Economic considerations further distinguish the agreement. Rubio’s remarks linked security cooperation to expanded trade and investment, highlighting Paraguay’s development potential and the role of responsible U.S. business engagement in reinforcing stability. This reflects a growing consensus in Washington that security partnerships in Latin America are more durable when coupled with economic opportunities that reduce reliance on illicit economies and strengthen domestic institutions.
For Paraguay, Foreign Minister Lezcano framed the agreement as an extension of more than 160 years of diplomatic relations and a reaffirmation of commitments to democracy, human rights and the rule of law. He argued that enhanced cooperation would help build the capacity of Paraguay’s security forces and improve coordination with the United States, contributing to safer conditions and better prospects for Paraguayan citizens.

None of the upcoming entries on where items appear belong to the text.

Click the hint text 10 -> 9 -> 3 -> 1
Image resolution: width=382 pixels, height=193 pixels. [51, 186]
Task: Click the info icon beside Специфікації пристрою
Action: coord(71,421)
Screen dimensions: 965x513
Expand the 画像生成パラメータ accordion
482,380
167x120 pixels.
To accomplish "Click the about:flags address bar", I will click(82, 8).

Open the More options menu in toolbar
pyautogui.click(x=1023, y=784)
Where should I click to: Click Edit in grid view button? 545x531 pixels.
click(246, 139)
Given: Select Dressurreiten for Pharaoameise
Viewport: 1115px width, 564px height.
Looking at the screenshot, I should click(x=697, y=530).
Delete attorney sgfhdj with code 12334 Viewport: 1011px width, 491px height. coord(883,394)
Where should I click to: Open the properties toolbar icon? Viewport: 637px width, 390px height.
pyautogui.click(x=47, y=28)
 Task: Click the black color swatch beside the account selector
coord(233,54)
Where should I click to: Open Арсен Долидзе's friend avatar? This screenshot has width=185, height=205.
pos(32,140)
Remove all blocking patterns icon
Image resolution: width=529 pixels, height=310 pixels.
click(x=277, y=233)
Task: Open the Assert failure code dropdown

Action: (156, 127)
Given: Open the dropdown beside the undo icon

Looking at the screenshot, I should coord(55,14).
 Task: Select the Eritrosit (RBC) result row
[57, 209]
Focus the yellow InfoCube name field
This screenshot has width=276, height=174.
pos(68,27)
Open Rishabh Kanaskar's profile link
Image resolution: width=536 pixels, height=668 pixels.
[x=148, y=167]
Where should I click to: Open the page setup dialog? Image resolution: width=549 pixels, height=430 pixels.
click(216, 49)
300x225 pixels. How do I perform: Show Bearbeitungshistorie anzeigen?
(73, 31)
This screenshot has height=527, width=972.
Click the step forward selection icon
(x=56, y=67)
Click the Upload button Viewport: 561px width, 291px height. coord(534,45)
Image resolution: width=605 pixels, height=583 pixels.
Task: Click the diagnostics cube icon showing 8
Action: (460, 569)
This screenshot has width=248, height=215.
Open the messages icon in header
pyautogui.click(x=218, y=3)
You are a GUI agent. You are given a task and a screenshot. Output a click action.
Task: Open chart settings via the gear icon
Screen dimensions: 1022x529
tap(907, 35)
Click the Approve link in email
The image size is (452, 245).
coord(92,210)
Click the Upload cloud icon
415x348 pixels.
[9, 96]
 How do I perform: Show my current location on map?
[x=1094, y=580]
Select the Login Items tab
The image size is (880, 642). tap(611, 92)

Taken together, the U.S.–Paraguay SOFA illustrates a recalibration of U.S. strategy in Latin America. Rather than replicating large-scale security assistance models of the past, Washington appears to be investing in selective, legally grounded partnerships with countries that share its threat assessment and are willing to operationalise cooperation. In this sense, the agreement is less about Paraguay alone than about building a flexible regional architecture capable of responding to transnational challenges that do not respect borders.
Whether this approach proves effective will depend on sustained political commitment and practical implementation. Status of Forces Agreements create possibilities rather than outcomes. If used actively, the U.S.–Paraguay pact could complement existing partnerships with Colombia, Central America and other willing states, forming a layered security network across the hemisphere. In an era defined less by conventional warfare than by criminalised power and transnational disruption, the agreement points to how the United States is seeking to adapt its role in Latin America—incrementally, pragmatically and with an eye toward partnership rather than dominance.